Problem description:
Please quote, word for word, the lines of the listing below, starting with the line that contains "Task: Switch to the Headers tab" and going on through the line that contains "pos(49,483)".

Items in a dataset:
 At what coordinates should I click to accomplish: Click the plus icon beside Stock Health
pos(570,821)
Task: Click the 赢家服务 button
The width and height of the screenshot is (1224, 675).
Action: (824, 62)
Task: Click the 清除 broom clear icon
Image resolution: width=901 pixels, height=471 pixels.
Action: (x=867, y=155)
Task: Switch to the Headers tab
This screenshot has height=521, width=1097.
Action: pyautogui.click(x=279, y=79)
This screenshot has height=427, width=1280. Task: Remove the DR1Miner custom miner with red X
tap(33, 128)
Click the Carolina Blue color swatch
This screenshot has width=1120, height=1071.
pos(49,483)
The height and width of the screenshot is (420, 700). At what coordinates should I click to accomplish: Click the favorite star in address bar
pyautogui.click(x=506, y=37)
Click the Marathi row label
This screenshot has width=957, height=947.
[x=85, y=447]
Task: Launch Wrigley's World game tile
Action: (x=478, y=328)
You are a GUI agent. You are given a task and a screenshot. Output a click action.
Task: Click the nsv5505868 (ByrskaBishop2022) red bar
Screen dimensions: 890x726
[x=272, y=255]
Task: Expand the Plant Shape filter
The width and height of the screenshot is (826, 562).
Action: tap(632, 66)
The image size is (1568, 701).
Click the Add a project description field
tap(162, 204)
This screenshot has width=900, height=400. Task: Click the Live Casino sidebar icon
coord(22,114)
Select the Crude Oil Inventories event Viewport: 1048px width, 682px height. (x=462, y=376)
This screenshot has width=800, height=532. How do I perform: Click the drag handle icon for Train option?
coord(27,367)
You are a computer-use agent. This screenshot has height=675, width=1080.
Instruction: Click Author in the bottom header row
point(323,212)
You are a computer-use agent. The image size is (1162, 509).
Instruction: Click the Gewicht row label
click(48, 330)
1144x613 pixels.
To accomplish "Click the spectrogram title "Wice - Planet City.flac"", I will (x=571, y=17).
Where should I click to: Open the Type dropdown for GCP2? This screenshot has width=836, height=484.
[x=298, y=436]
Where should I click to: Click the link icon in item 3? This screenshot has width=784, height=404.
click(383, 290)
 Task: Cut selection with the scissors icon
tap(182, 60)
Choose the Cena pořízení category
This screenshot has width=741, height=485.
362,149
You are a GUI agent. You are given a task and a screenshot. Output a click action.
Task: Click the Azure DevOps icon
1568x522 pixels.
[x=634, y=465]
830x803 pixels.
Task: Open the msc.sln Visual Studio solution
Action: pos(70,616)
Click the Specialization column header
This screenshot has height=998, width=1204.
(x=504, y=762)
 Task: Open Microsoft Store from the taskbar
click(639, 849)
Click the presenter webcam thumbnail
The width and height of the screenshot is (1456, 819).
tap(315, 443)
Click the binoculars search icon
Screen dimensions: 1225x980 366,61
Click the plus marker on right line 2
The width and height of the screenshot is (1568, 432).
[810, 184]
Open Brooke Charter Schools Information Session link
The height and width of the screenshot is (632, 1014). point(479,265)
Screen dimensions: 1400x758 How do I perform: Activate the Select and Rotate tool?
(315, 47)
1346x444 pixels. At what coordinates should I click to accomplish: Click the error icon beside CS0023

Task answer:
Task: Switch to the Headers tab
This screenshot has height=521, width=1097.
Action: pyautogui.click(x=279, y=79)
This screenshot has height=427, width=1280. Task: Remove the DR1Miner custom miner with red X
tap(33, 128)
Click the Carolina Blue color swatch
This screenshot has width=1120, height=1071.
pos(49,483)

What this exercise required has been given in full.